▸ **TASK DETAILS**
Read through the lines below and copy the ones holding the string "Caja".
==============================
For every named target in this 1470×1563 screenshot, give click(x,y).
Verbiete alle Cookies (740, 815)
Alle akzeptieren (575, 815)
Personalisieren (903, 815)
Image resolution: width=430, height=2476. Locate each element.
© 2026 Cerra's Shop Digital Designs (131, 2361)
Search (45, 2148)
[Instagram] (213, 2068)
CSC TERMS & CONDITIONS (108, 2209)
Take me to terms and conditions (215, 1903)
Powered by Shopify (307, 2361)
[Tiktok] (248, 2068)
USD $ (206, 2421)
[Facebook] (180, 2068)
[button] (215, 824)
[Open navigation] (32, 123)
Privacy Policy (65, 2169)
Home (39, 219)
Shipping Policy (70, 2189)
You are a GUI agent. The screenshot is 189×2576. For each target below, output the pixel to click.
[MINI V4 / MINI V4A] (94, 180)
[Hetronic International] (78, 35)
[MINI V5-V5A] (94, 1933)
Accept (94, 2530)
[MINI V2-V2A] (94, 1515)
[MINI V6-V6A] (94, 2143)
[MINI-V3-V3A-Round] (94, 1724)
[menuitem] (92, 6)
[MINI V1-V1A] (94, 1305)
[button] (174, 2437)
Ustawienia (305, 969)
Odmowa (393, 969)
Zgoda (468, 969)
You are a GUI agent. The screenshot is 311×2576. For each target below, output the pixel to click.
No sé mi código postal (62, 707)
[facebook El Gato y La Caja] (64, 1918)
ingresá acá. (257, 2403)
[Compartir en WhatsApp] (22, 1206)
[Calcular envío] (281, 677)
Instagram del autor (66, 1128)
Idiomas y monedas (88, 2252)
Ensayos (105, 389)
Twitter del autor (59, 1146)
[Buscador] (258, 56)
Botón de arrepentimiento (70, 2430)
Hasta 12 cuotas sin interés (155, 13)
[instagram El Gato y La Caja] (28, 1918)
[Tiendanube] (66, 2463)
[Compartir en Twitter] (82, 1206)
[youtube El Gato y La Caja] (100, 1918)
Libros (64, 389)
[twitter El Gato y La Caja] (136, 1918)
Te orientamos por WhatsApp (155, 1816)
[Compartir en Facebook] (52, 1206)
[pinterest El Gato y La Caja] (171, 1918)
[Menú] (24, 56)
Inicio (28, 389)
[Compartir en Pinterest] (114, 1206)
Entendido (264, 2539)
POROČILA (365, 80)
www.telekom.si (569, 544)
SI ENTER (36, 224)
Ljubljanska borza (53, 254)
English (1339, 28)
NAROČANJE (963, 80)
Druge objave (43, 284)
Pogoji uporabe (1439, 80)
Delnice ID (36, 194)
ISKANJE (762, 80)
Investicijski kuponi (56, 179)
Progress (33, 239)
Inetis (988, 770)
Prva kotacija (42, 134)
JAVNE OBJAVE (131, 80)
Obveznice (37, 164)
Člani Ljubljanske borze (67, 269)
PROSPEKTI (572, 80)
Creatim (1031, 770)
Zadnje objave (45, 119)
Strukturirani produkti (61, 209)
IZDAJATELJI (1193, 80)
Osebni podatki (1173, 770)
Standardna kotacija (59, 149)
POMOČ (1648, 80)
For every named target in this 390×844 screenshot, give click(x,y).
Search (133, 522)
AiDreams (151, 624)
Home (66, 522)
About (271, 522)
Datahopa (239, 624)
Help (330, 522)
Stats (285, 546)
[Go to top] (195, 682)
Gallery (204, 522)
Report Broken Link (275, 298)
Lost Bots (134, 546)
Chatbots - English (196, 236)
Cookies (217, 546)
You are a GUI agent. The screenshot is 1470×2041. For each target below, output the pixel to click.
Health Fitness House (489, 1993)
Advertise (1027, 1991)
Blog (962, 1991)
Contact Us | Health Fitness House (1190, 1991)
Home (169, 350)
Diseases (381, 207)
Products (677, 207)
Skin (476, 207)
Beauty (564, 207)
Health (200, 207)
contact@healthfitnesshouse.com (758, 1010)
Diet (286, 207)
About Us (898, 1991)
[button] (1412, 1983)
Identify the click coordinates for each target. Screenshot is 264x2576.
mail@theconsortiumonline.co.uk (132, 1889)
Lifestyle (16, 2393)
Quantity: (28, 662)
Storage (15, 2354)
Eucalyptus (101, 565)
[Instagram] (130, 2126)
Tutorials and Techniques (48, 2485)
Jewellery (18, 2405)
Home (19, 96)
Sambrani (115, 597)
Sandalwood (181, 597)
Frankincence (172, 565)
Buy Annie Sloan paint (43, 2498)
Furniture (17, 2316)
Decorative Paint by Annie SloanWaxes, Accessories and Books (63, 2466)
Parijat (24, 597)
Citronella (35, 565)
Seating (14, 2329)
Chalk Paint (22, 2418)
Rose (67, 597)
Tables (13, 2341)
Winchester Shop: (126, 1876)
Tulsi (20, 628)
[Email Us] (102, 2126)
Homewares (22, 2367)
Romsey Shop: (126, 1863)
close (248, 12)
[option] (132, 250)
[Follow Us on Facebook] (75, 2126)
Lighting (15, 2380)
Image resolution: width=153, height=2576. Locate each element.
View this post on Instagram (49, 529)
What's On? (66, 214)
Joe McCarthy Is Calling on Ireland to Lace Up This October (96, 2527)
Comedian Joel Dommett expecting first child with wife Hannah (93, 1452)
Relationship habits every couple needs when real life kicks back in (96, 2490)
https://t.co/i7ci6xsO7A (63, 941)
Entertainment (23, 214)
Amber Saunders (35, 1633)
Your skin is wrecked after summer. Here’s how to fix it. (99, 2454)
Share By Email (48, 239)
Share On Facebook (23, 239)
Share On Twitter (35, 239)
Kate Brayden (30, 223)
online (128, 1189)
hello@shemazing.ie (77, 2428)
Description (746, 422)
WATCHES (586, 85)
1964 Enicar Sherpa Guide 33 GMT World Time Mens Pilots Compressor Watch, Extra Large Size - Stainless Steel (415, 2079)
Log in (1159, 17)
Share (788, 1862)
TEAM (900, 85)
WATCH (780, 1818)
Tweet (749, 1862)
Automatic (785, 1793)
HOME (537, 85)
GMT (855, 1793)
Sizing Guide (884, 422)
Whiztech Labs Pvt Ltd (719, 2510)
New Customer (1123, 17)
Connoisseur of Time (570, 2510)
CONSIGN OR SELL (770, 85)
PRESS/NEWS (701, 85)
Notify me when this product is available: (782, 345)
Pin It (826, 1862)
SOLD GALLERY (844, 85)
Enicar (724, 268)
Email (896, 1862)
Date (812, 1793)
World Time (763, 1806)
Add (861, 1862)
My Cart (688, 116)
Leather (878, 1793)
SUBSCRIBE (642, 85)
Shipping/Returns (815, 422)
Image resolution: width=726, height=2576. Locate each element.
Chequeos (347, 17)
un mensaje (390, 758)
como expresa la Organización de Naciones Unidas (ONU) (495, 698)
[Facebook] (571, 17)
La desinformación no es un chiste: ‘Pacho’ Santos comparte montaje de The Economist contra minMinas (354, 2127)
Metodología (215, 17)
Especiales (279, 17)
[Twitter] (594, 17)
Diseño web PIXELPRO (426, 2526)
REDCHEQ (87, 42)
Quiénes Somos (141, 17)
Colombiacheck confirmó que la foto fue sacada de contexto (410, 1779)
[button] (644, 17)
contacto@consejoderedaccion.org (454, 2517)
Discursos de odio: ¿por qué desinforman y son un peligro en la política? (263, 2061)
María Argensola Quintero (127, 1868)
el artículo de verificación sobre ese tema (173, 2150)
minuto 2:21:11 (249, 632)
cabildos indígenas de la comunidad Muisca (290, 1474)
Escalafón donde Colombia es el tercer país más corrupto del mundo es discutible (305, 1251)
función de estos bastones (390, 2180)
==============================
▸ **WRITTEN RESPONSE**
[facebook El Gato y La Caja] (64, 1918)
[instagram El Gato y La Caja] (28, 1918)
[youtube El Gato y La Caja] (100, 1918)
[twitter El Gato y La Caja] (136, 1918)
[pinterest El Gato y La Caja] (171, 1918)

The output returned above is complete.